We get a glimpse of Jezebel and The Isolationist strengthening their partnership as they cook up something big against Mutantkind. The X-Factor team comes face to face with the supposedly dead Multiple Man (Jamie Madrox) before M (Monet St-Croix) confronts Layla Miller with her opinion on the matter. The Monet/Layla confrontation is the main plot of this issue. Tension has been building between these two for quite some time and fans of the book are finally treated to a deeper look at the enigmatic Layla Miller while she attempts to explain to Monet how her powers truly work. This diffuses the confrontation, but M doesn’t forgive easily as she storms off to digest the dialog while leaving Layla stranded on top of the Empire State building.
Having arrived late to the party, Havok (Alex Summers) and Polaris (Lorna Dane) butt heads with Jamie about the M/Layla situation. Looks like there will be a struggle for the team’s leadership coming further down the pipe.
Not much to say about Leonard Kirk’s art. It’s fantastic, clean and dynamic. Keep this guy on this book!
The same goes for the David Yardin covers that X-Factor readers have grown accustomed to. –SG
Cover: 9/10 Writing: 9/10 Art: 9/10 Relevance: 6/10
This issue ultimately serves as a showcase for Jubilee. While Domino, Warpath, Deadpool and a handful of The Forgiven vampires wrap up their respective battles against an invasion by multiple parties, whom all of which are gunning for the head of Raizo Kodo, Jubilee is left to fend for herself against Lord Deathstrike as Storm, Psylocke and Raizo have been put out of commission by the aforementioned master assassin. Without spoiling anything, Jubilee respectably holds her own against Lord Deathstrike as she brings into practice what she’s learned from both Wolverine and Raizo.

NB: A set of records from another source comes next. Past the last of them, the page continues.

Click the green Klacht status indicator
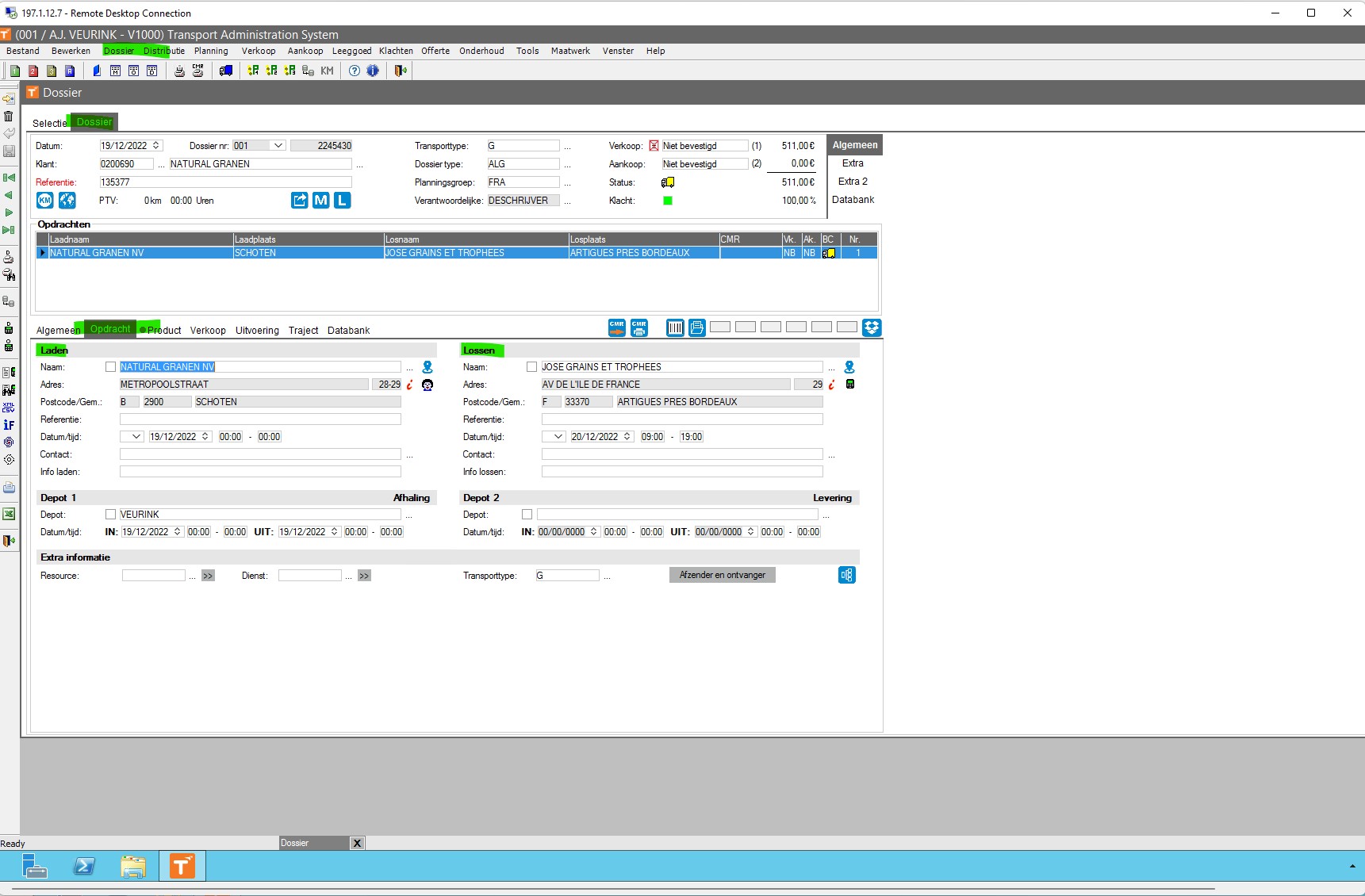This screenshot has width=1365, height=896. (668, 201)
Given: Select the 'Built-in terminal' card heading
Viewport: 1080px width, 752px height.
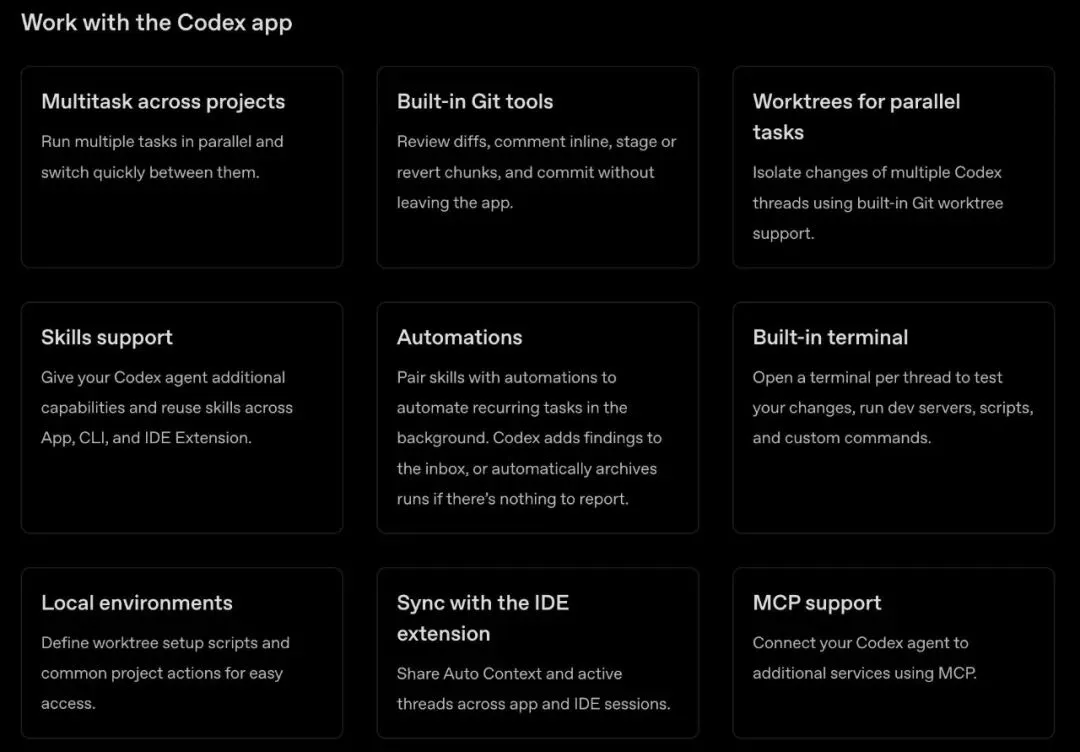Looking at the screenshot, I should (830, 338).
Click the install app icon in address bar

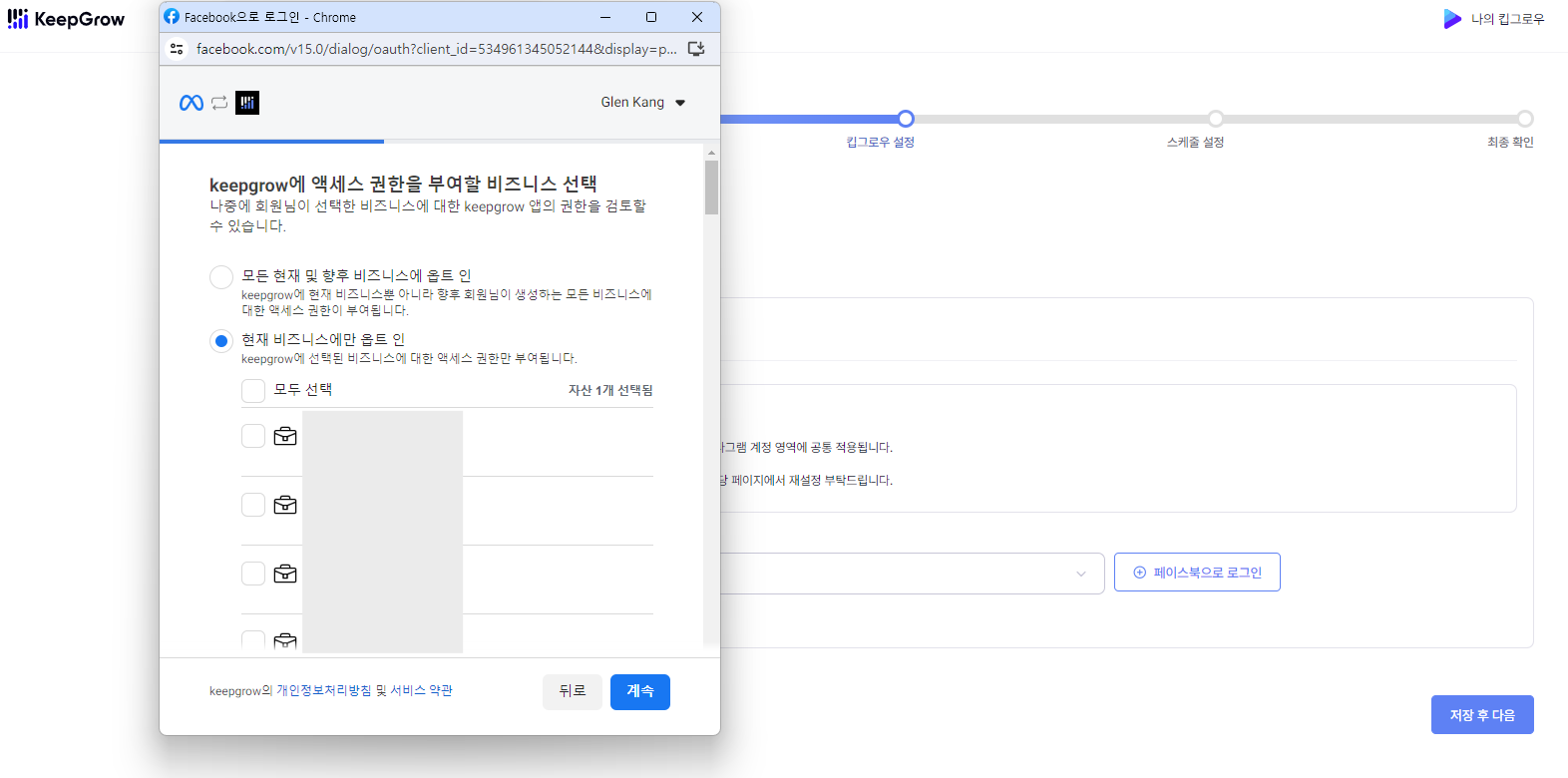click(x=696, y=49)
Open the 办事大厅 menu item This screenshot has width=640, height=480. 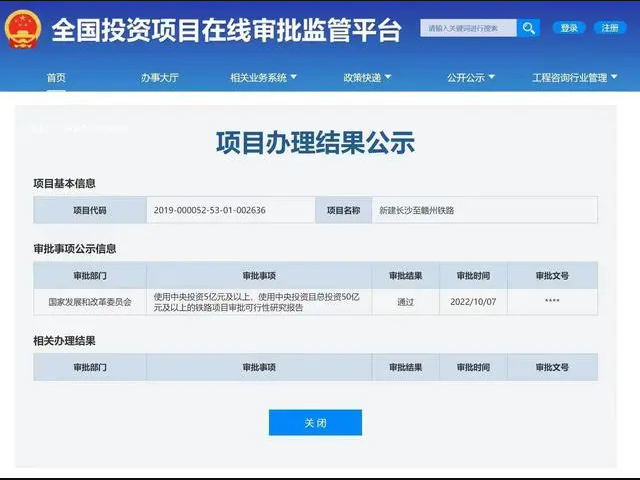point(157,77)
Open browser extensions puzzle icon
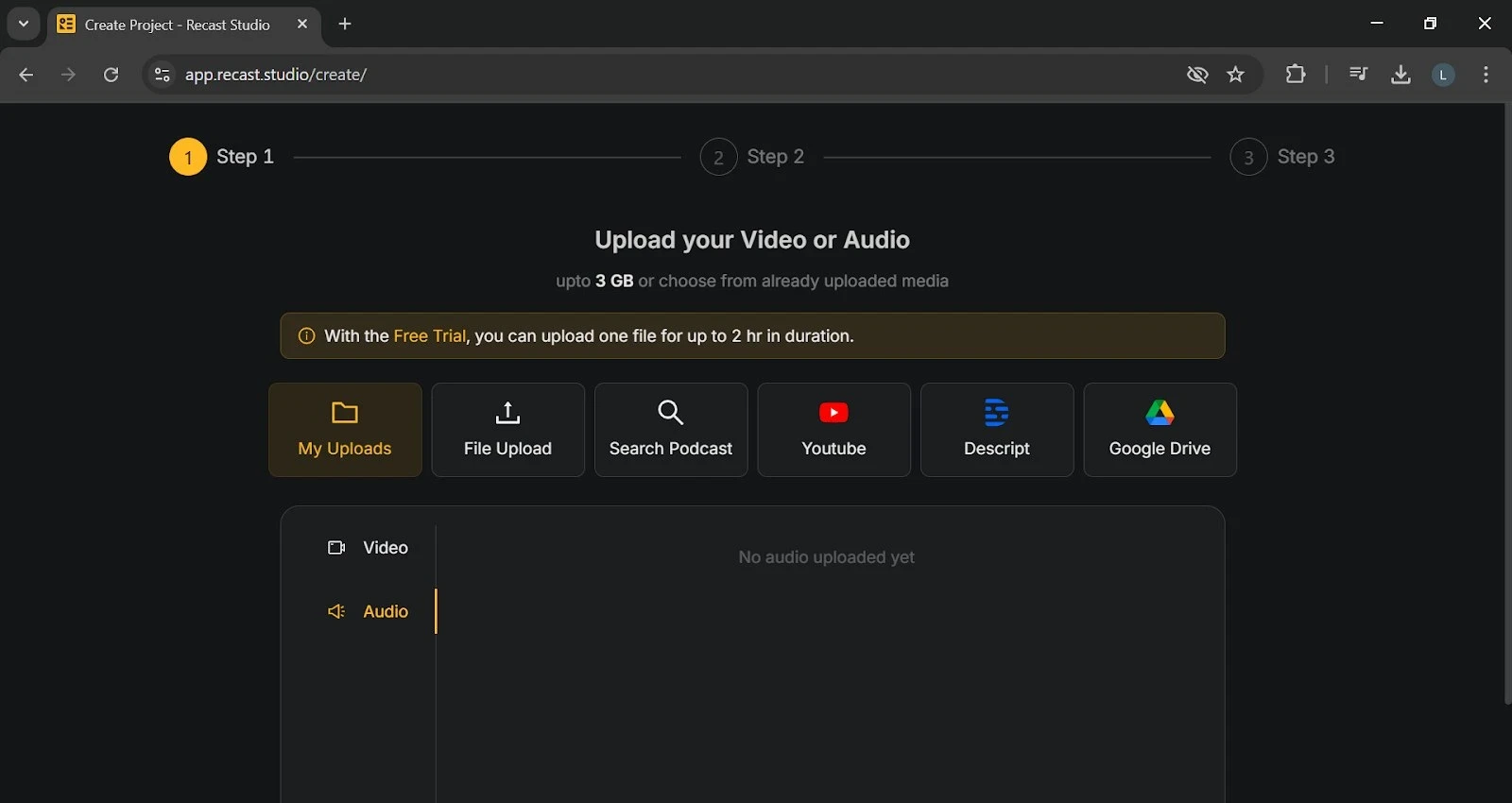This screenshot has width=1512, height=803. [x=1296, y=75]
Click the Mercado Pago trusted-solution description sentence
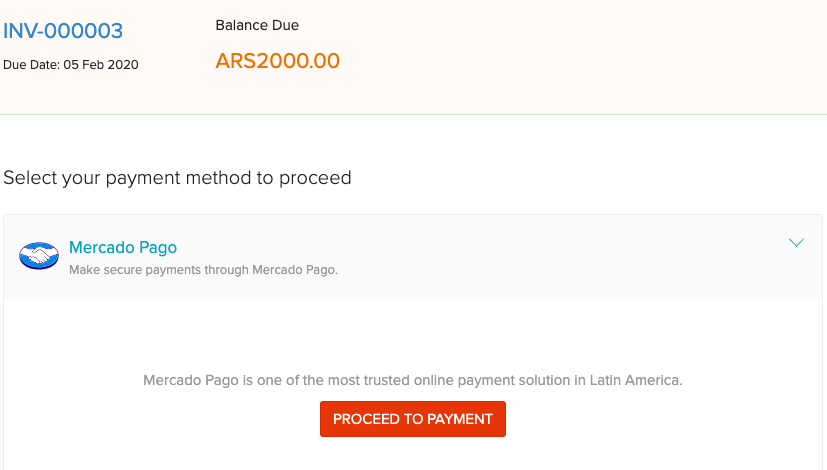This screenshot has width=827, height=470. [412, 380]
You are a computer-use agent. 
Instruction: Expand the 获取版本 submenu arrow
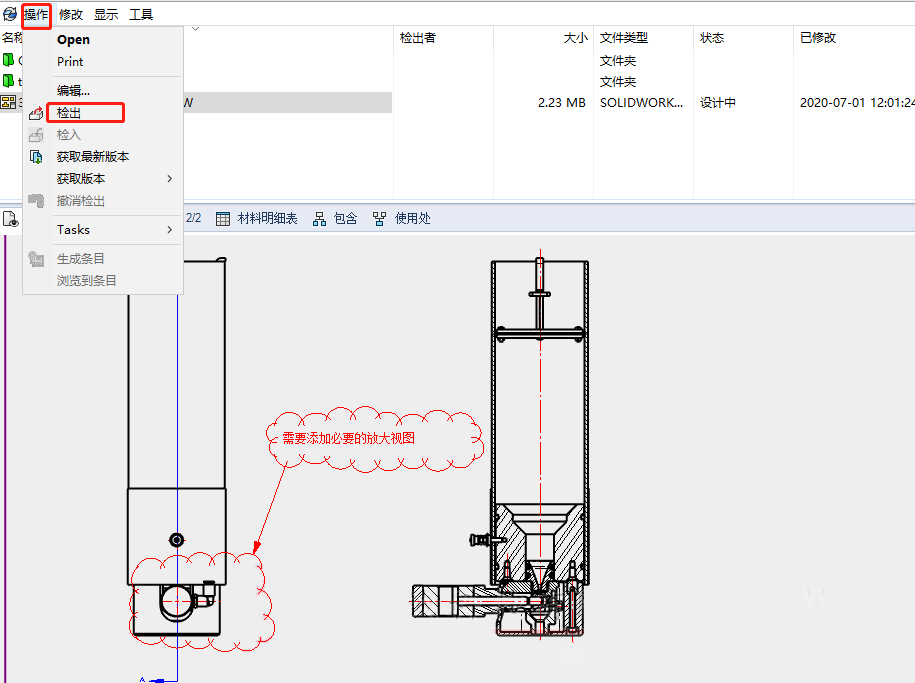click(x=169, y=179)
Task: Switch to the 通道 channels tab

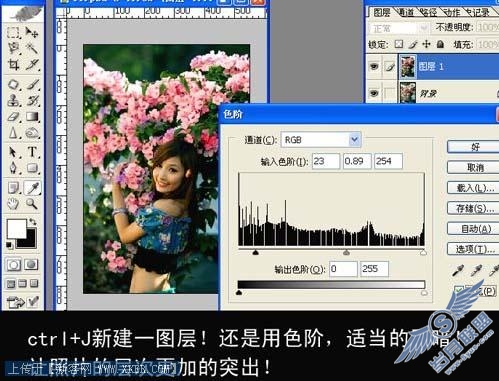Action: (406, 13)
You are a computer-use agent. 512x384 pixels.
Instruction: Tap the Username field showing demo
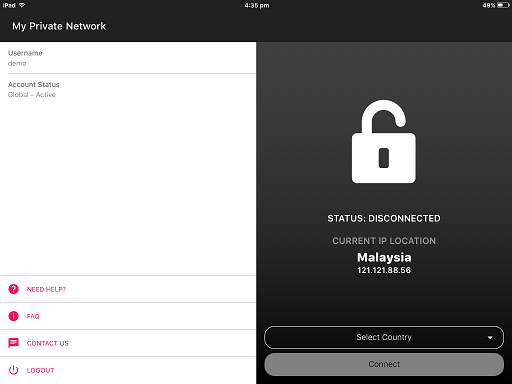point(128,58)
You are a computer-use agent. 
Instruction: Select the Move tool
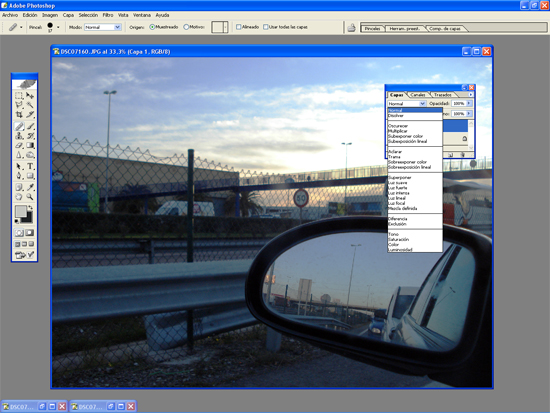point(30,95)
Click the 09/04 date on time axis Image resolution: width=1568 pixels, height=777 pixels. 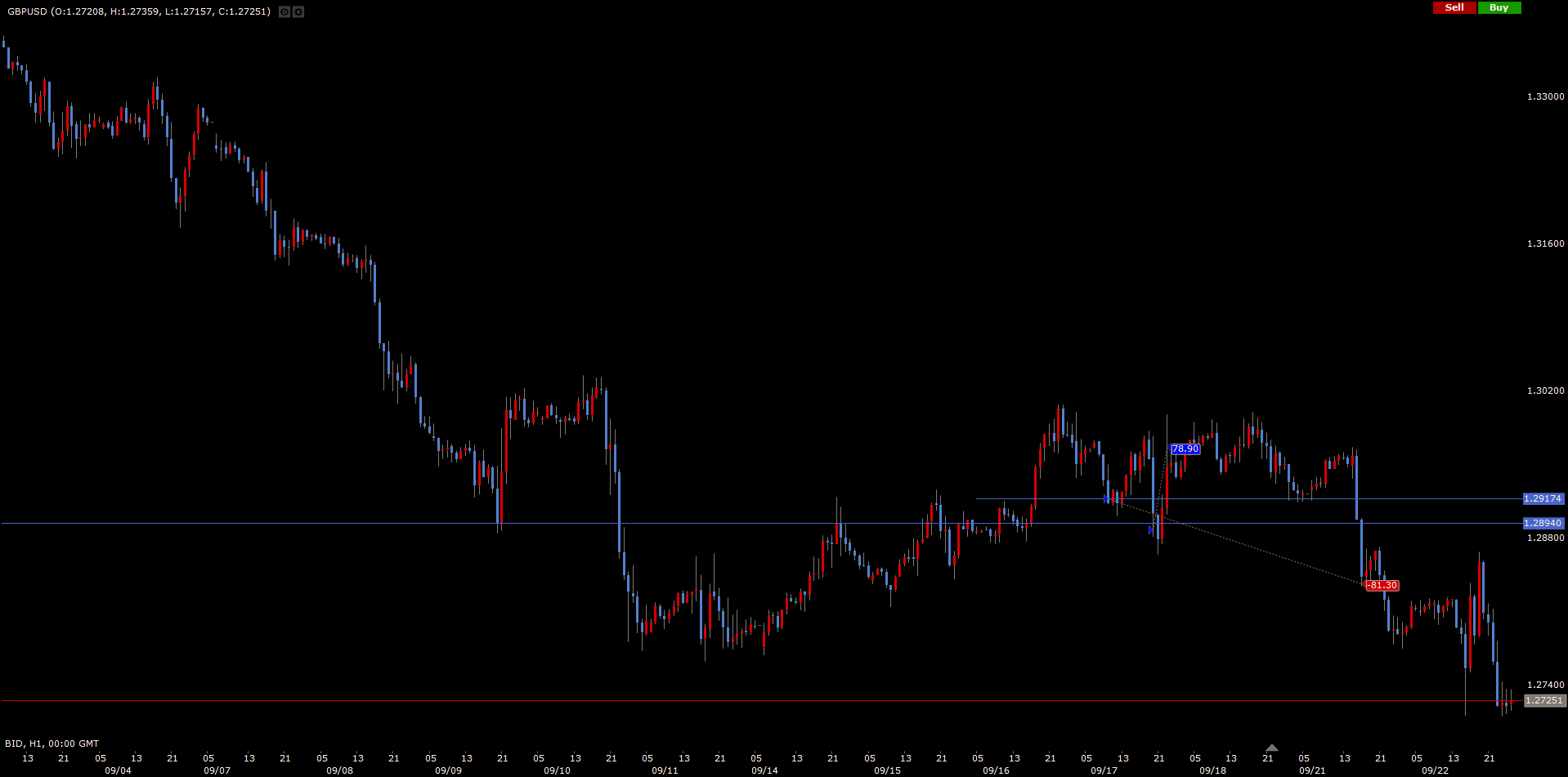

Molina & Espin’s art is excellent. The Lord Deathstrike/Jubilee fight sequence is both fast paced and dynamic. Every blow, parry and thrust is perfectly highlighted. Gischler’s dialog (or rather, monolog since Deathstrike remains silent throughout) is excellent. You can feel the tension in Jubilee’s voice as she fights for her life, the life of her new mentor and the lives of her fellow X-Men. As a bonus, we are also treated to just the right amount of Deadpool . He makes in appearance in just a handful of panels, but as usual, the maladjusted character chews up the scenery as he interacts with Domino and Colossus.
The issue works well as a stand-alone, only to be further complemented by the previous issue. Fans of Jubilee should make it a point of picking this one up. It’s a fun read and a pivotal arc for Jubilee’s new status quo. –SG
Cover: 7/10 Writing: 7/10 Art: 9/10 Relevance: 7/10
Most X-Cellent Pick of the Week:
SpidermanGeek: Despite not receiving my highest score this week, my pick is X-Men #27. Fun issue, mad respect for Jubilee.
Jeff: Despite the rushed art, I enjoyed Wolverine & the X-Men #9 more than any of the others this week.
Andy: Hands down Uncanny X-Force. If Iceman weren’t kicking it strong in Wolvie and the X-Men, I’d be a little upset after this issue!